This program was piloted with support from the Innovation for Education Fund, a partnership between the Governments of Rwanda and the UK, managed by Cambridge Education
This project piloted the innovative ‘Active Learning Method’ of teaching – which could improve the quality of education in Rwandan basic education. The Active Learning Method (ALM) involves learners doing something and then reflecting on what it is that they have done. It seeks to improve learners’ critical thinking, problem solving and comprehension skills. The project involved training in-service teachers and pre-service teacher trainers to use more active learning methods in the classroom. Teachers engage in an ongoing ‘ALM cycle’ of monitoring, sharing and improving. During the ‘monitoring’ stage, teachers are being filmed in their own classroom and observed by other education staff using ALM classroom observation schedules. At the ‘sharing’ stage, reflection and discussion takes place based on the videos and classroom observations, and the strong points and areas for further development are discussed. At the ‘improvement’ stage, Teachers (in-service) and Tutors at Teacher Training Colleges (TTCs) (pre-service) then identify for themselves which areas they will work on to strengthen their capacity, with support provided by the project.

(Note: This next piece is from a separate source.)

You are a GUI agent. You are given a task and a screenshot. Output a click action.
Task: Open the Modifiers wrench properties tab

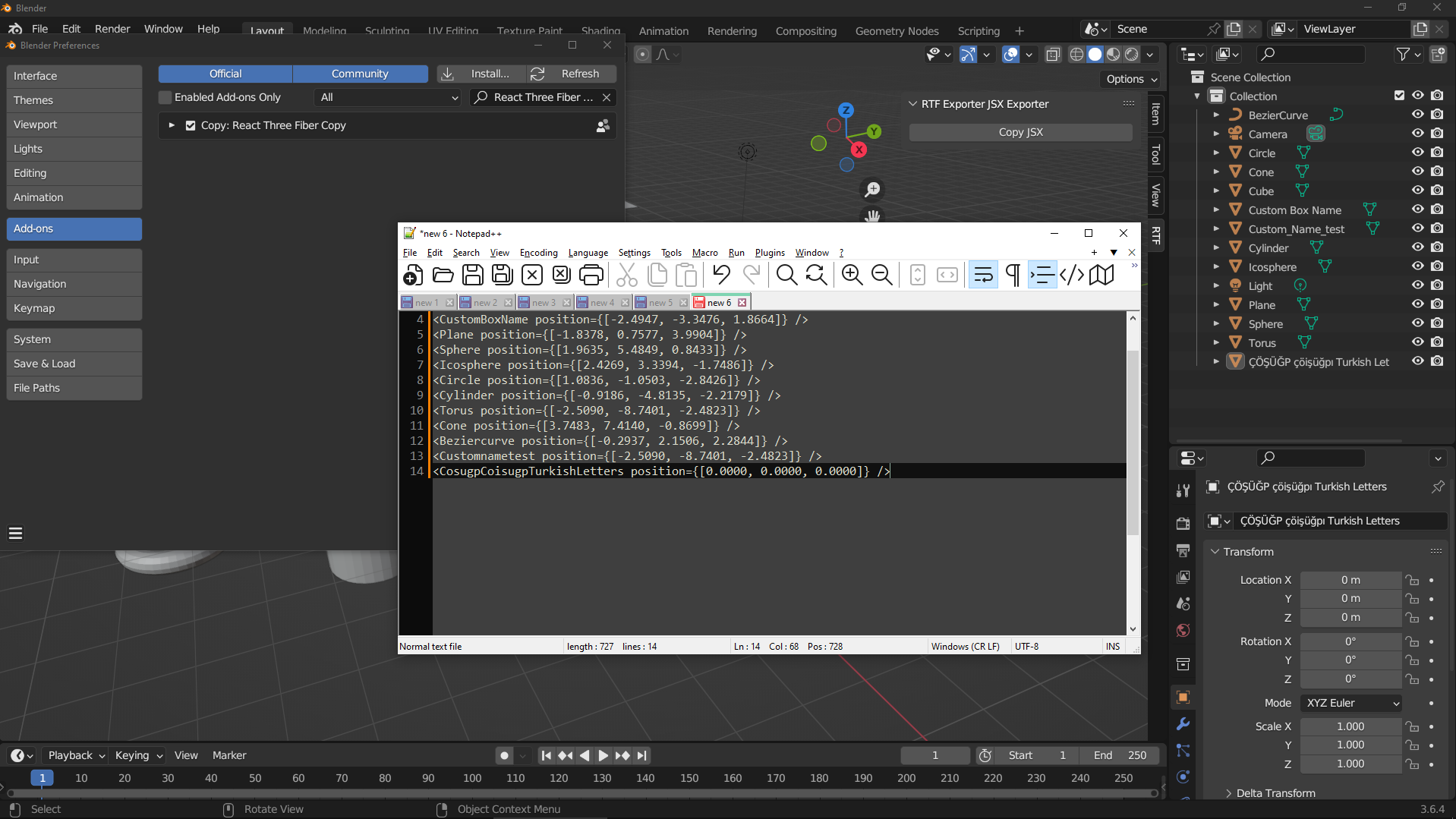click(1183, 724)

The pilot was implemented in 16 schools and 3 TTCs across five districts in Northern, Eastern and Western Province. Training was provided for 48 primary teachers, 12 TTC tutors and 6 Sector Education Officers (SEOs). The number of students reached was 7,835 in primary and 1,724 in secondary.While the ‘Active learning method’ has been implemented in classrooms in Ethiopia and Uganda, the specific methodology used, which put the learner at the centre of their learning process, is new to the Rwandan context.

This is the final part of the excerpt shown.